• Activity: Among the entries below, copy only the span from the line containing "Buddies Distribution (641, 1389)" through the line containing "Accepteren (230, 1342)". Do so exactly, and skip the pictures.

• Provided records:
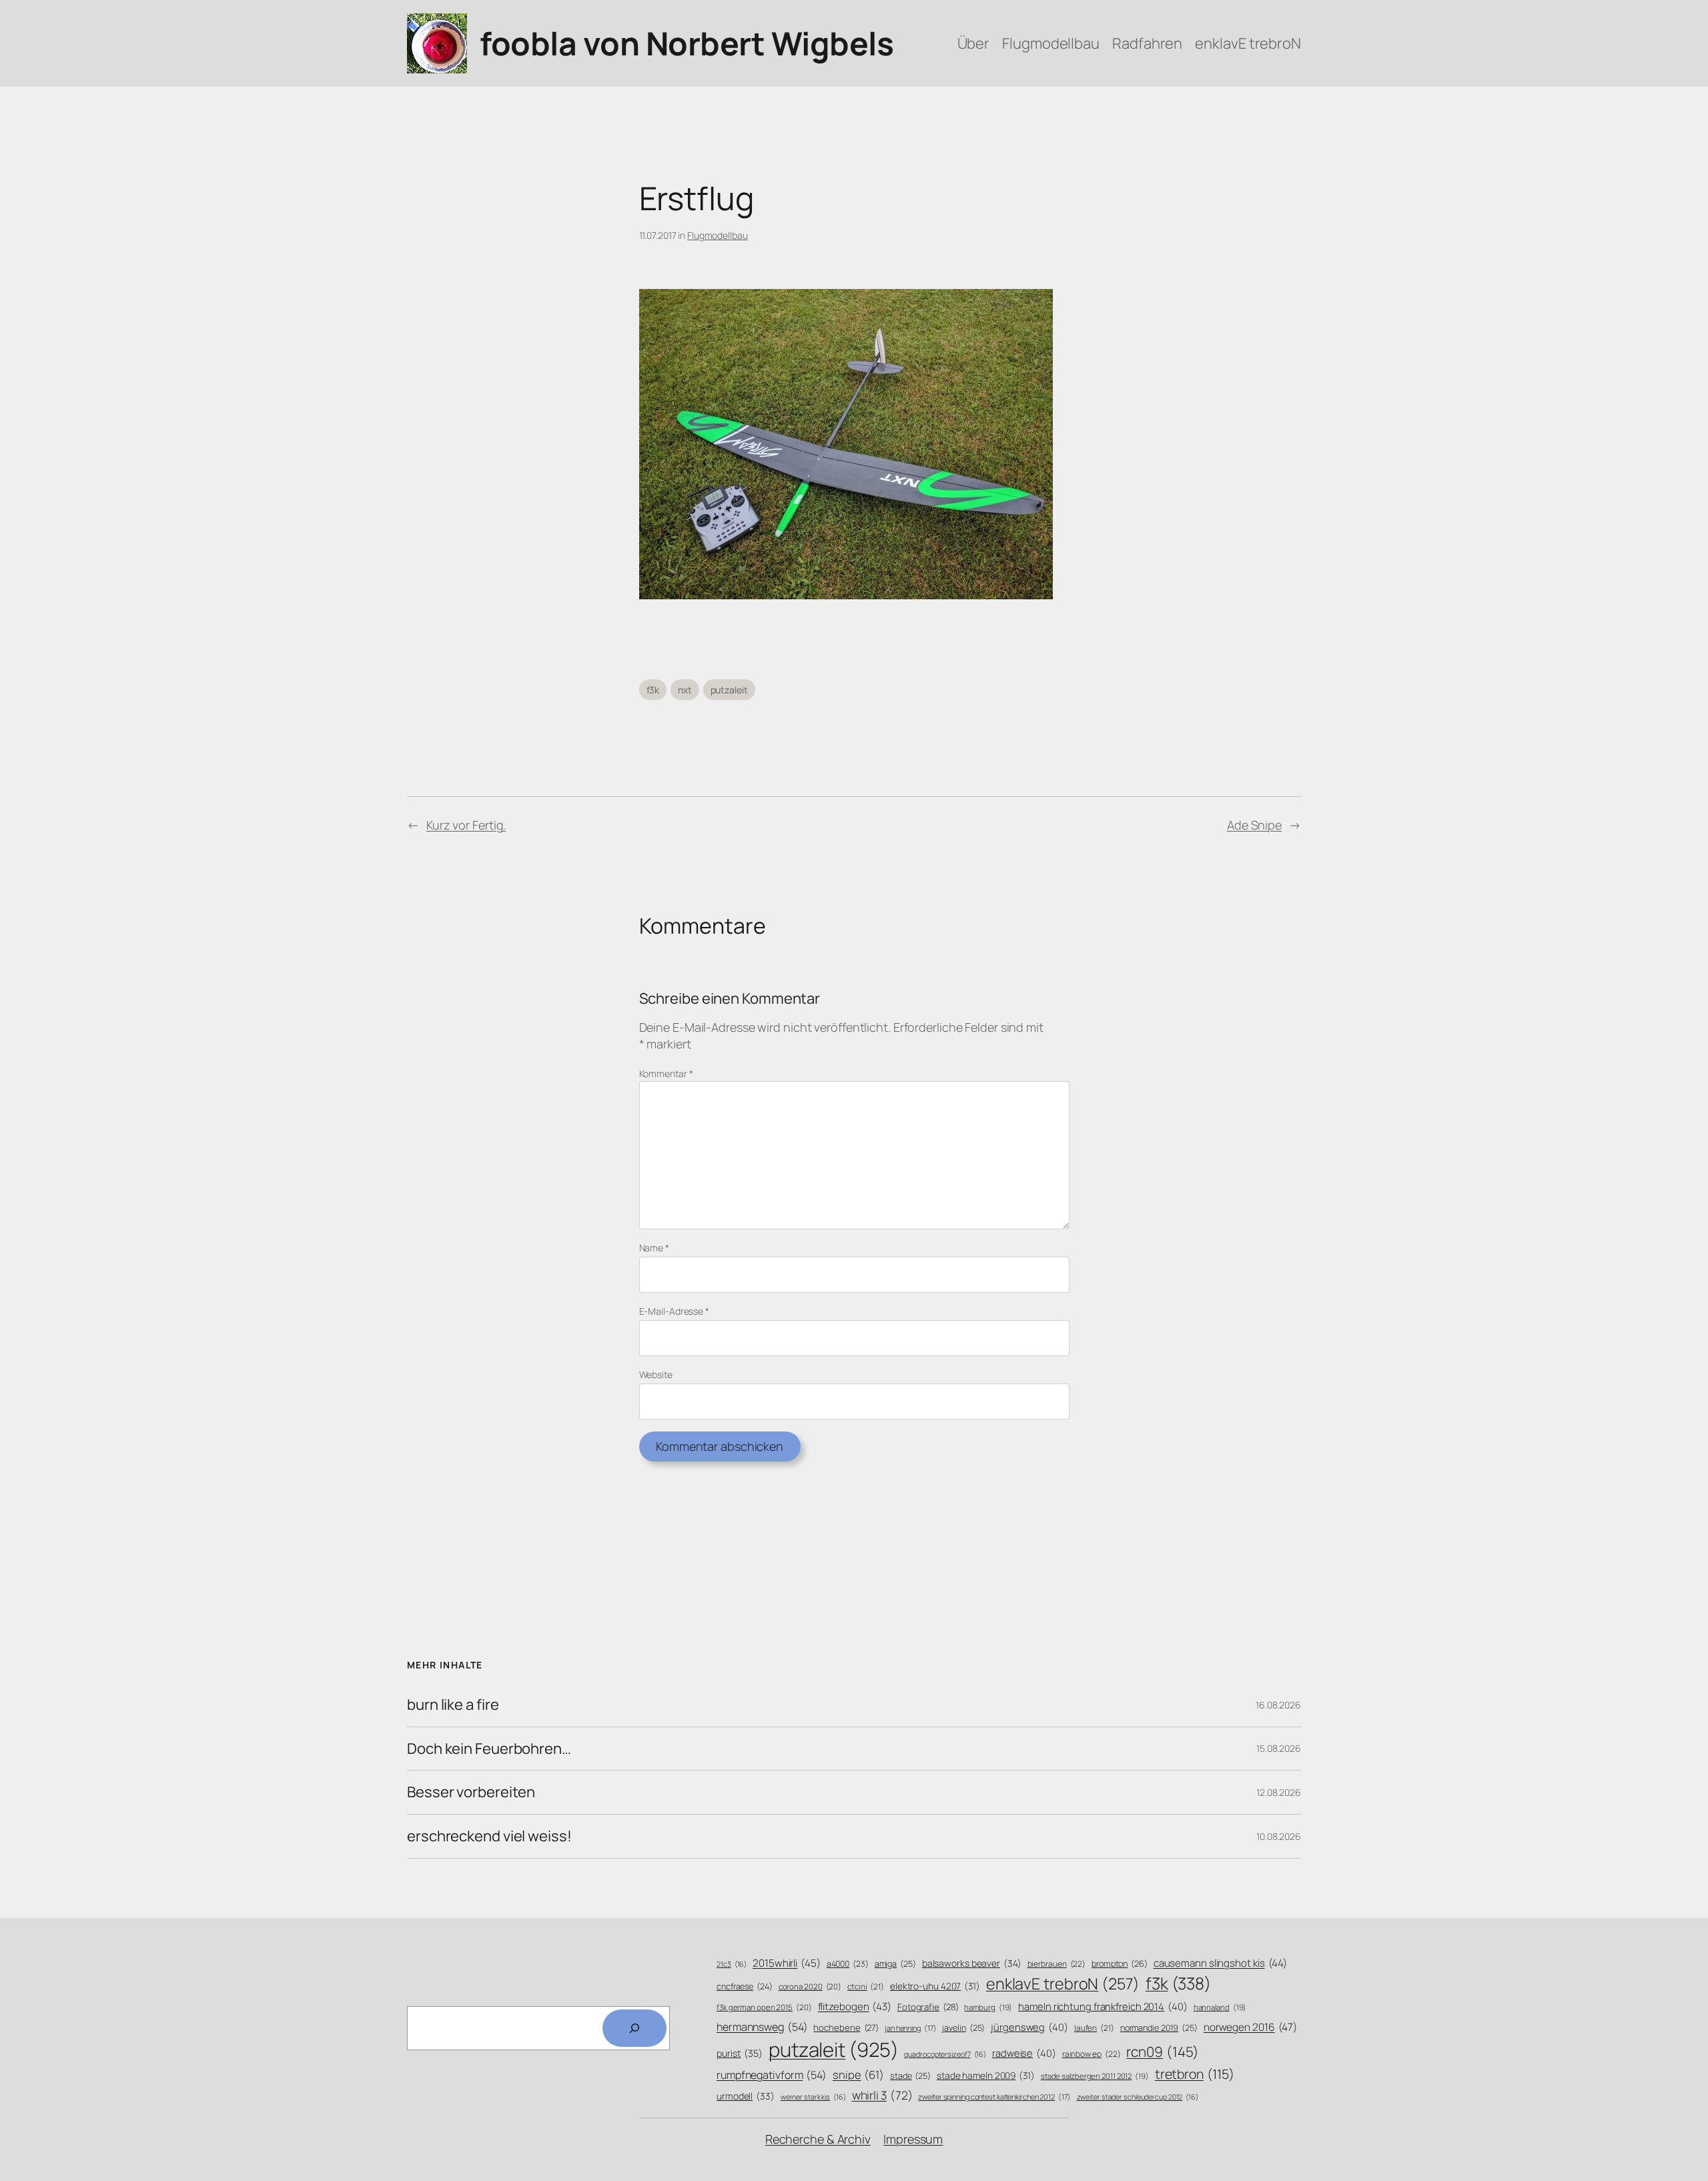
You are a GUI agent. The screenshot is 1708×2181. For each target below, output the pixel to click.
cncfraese (745, 1986)
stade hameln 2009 (986, 2075)
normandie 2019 (1159, 2028)
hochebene (846, 2027)
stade (910, 2076)
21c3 (732, 1964)
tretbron (1194, 2074)
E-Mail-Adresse (674, 1311)
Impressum (913, 2139)
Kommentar (666, 1073)
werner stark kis (813, 2097)
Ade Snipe (1254, 825)
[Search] (634, 2028)
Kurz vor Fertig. (466, 825)
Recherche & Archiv (818, 2139)
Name (654, 1247)
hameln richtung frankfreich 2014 (1102, 2006)
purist (740, 2053)
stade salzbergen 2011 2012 (1095, 2076)
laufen (1094, 2028)
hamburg (988, 2007)
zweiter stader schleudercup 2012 (1137, 2097)
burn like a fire (452, 1704)
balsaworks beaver (971, 1963)
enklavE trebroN (1063, 1983)
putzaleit (729, 689)
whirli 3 (882, 2095)
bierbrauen (1056, 1964)
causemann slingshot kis (1220, 1963)
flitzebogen (855, 2006)
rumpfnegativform (772, 2075)
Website (656, 1374)
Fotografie (928, 2007)
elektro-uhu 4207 (935, 1985)
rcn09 (1162, 2051)
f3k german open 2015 (764, 2007)
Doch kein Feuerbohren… (489, 1749)
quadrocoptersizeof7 (945, 2054)
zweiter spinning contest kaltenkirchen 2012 (994, 2097)
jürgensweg (1029, 2027)
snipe (858, 2074)
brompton (1120, 1963)
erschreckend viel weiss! (489, 1836)
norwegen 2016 (1250, 2027)
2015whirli (787, 1963)
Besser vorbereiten (471, 1792)
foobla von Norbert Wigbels (686, 43)
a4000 (848, 1963)
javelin (963, 2028)
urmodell (746, 2096)
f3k (653, 689)
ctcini (865, 1986)
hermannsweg (762, 2026)
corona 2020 (810, 1986)
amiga (895, 1963)
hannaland (1220, 2007)
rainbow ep (1091, 2054)
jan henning (911, 2028)
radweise (1024, 2053)
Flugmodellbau (717, 235)
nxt (685, 689)
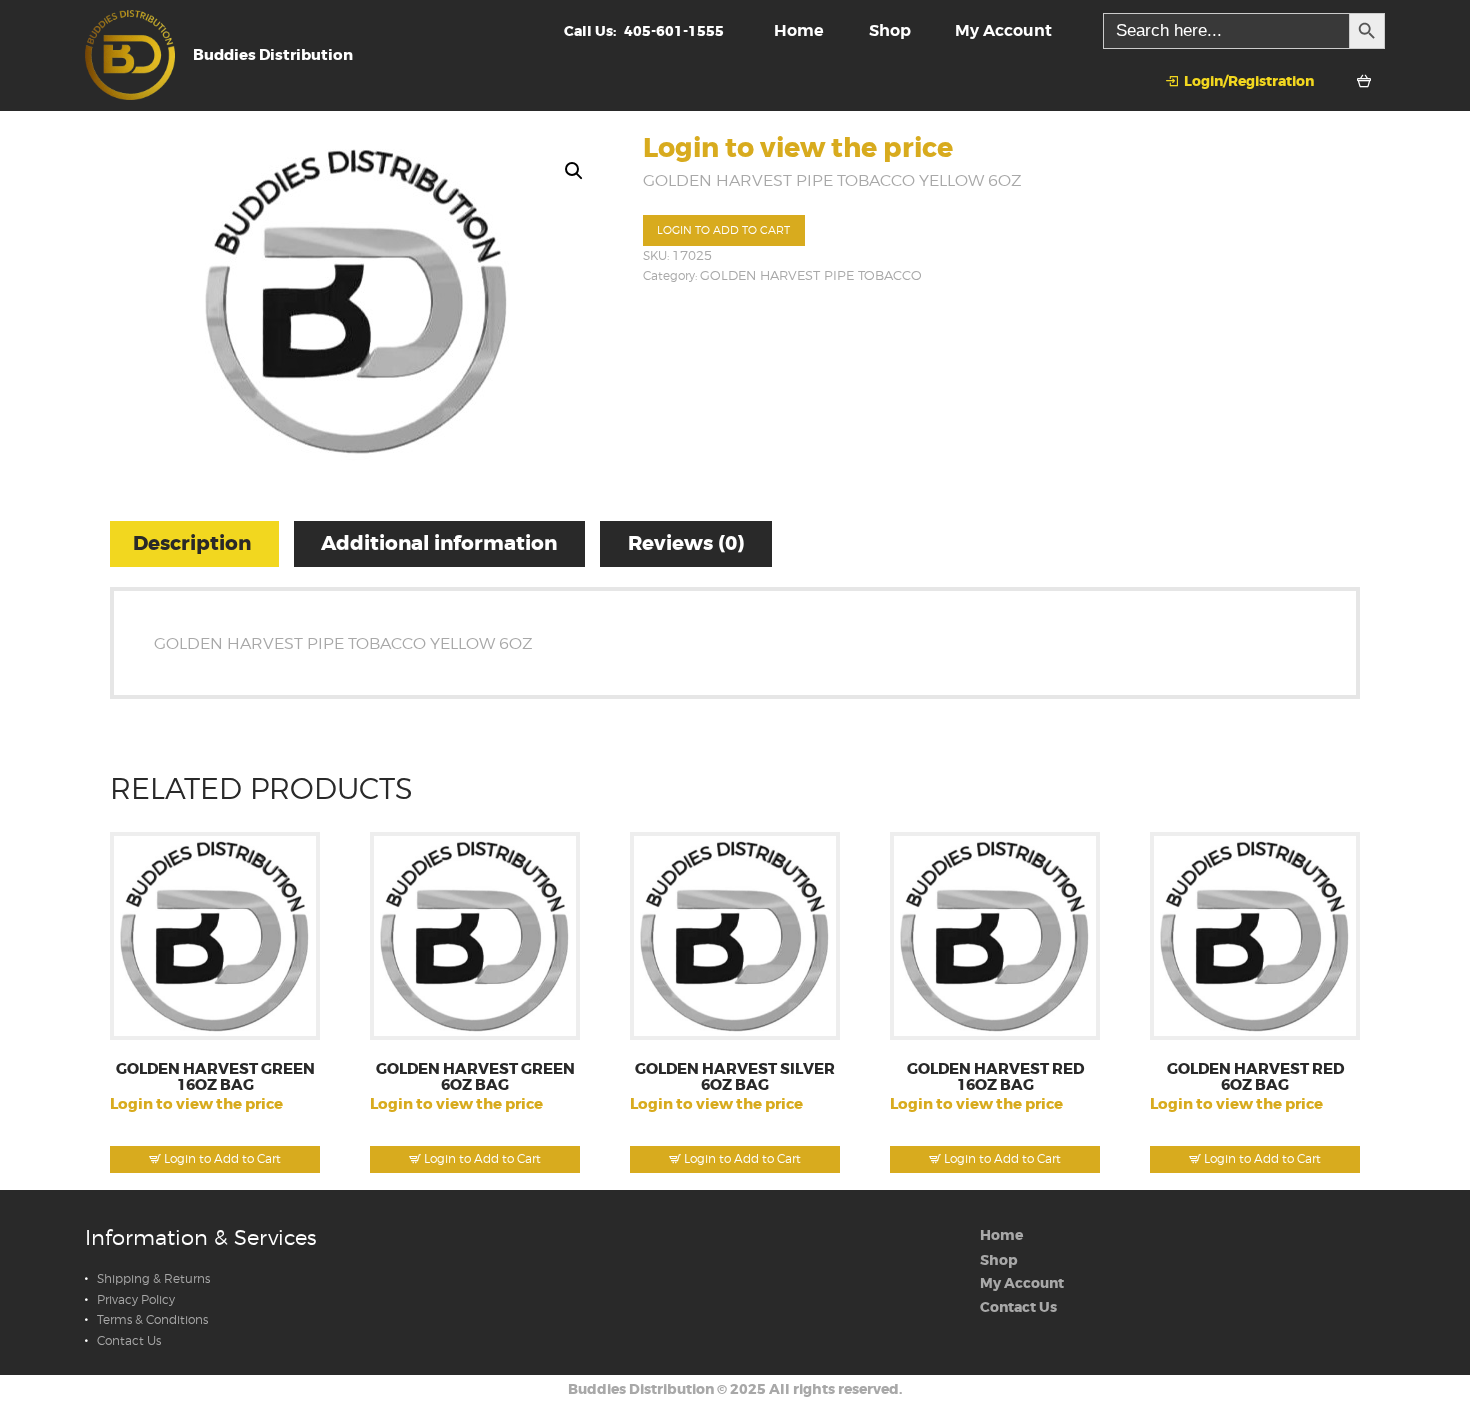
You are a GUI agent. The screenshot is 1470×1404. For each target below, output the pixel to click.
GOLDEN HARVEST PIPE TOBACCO (811, 275)
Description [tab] (192, 543)
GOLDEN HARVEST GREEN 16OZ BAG (215, 1077)
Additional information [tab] (439, 543)
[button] (574, 171)
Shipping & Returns (153, 1279)
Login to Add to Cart (723, 230)
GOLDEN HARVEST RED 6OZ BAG (1255, 1077)
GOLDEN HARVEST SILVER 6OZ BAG (735, 1077)
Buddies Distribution (641, 1389)
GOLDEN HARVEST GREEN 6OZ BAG (475, 1077)
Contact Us (129, 1341)
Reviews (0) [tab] (686, 543)
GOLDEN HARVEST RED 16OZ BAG (995, 1077)
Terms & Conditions (152, 1320)
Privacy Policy (136, 1300)
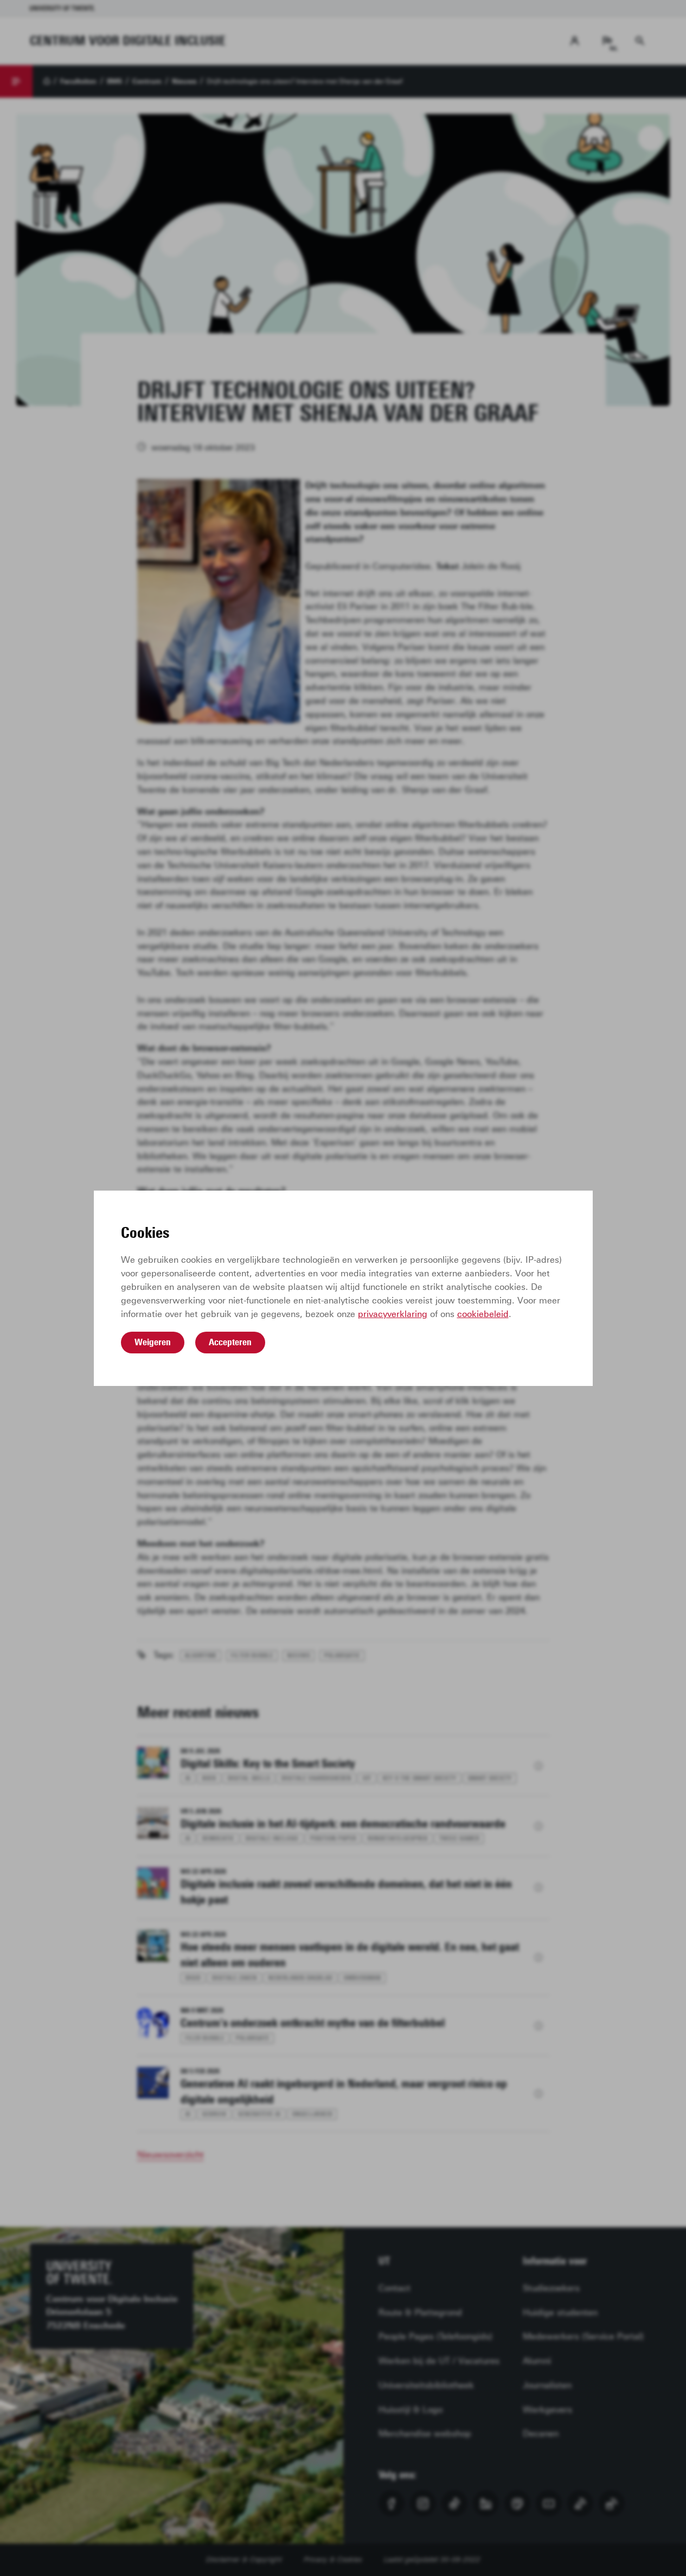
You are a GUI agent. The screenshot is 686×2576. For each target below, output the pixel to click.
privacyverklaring (392, 1314)
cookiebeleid (483, 1314)
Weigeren (152, 1342)
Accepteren (230, 1342)
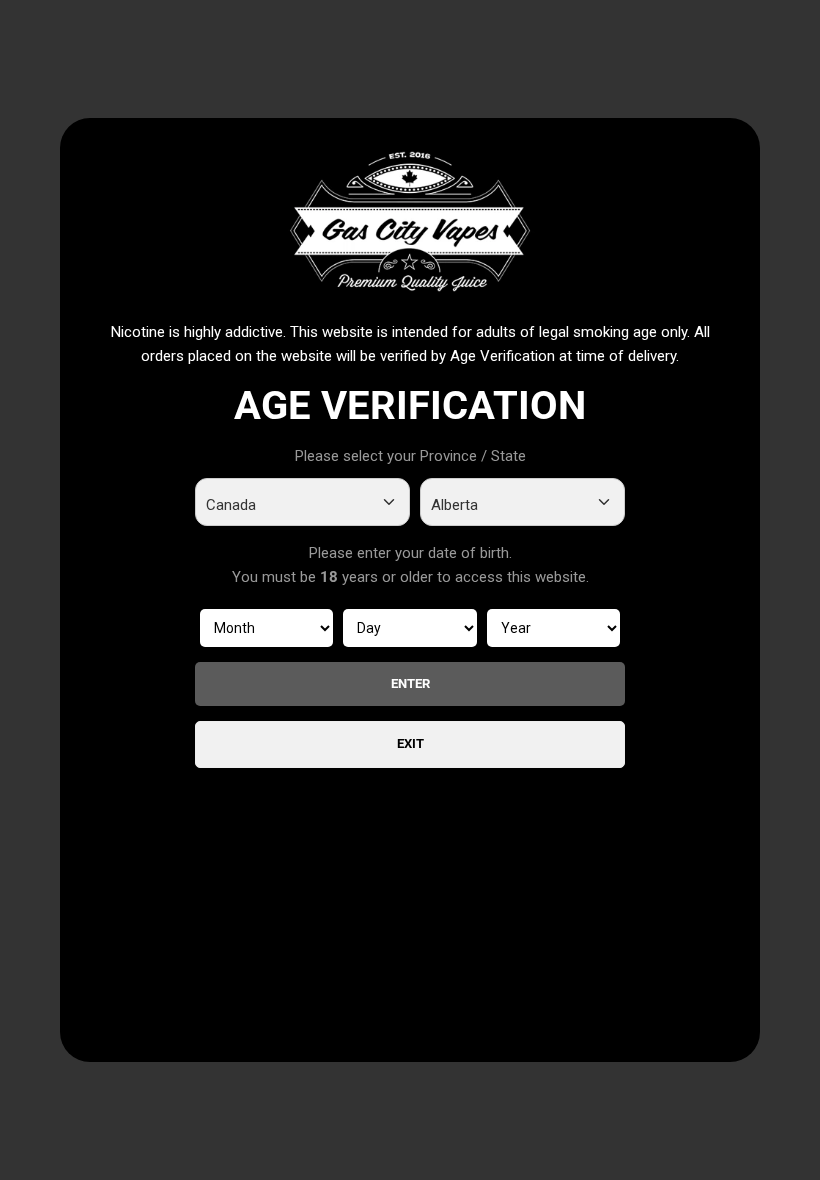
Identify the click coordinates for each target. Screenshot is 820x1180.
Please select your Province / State (410, 456)
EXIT (410, 743)
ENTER (410, 683)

• Response area:
Buddies Distribution (641, 1389)
GOLDEN HARVEST GREEN 6OZ BAG (475, 1077)
Contact Us (129, 1341)
Reviews (0) [tab] (686, 543)
GOLDEN HARVEST RED 16OZ BAG (995, 1077)
Terms & Conditions (152, 1320)
Privacy Policy (136, 1300)
You are a GUI agent. The screenshot is 686×2576. For each target below, output the pixel to click.
privacyverklaring (392, 1314)
cookiebeleid (483, 1314)
Weigeren (152, 1342)
Accepteren (230, 1342)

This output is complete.